**PROBLEM:**
Report each line of the data that includes the word "agent".

**ENTRIES PROVIDED:**
________________________________________
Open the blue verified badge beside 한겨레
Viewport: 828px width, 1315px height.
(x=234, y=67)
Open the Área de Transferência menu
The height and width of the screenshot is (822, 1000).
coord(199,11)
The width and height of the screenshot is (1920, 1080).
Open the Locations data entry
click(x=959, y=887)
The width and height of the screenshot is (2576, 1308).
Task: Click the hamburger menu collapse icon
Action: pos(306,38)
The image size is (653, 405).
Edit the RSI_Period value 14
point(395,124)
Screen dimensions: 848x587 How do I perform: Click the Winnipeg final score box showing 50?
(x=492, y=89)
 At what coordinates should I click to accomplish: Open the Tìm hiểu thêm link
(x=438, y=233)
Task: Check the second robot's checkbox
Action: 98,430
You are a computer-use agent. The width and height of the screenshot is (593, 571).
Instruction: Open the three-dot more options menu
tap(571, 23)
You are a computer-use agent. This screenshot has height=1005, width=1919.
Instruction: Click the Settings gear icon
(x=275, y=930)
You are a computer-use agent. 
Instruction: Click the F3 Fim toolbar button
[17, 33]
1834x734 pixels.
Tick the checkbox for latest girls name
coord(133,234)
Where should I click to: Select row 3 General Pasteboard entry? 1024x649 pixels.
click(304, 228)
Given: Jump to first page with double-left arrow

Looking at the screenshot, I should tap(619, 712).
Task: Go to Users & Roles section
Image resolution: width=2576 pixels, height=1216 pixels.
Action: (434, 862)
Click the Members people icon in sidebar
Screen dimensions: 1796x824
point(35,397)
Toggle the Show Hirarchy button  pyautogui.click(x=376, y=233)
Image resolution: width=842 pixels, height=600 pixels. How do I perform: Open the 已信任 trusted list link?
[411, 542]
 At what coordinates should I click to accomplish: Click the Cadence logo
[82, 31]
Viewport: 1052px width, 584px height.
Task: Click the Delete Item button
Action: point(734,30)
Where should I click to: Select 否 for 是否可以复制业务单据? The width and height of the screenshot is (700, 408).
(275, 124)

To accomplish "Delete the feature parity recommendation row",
________________________________________
**ANSWER SPACE:**
You are a computer-use agent. The width and height of the screenshot is (593, 571).
You are a computer-use agent. This screenshot has height=1005, width=1919.
You are a computer-use agent. 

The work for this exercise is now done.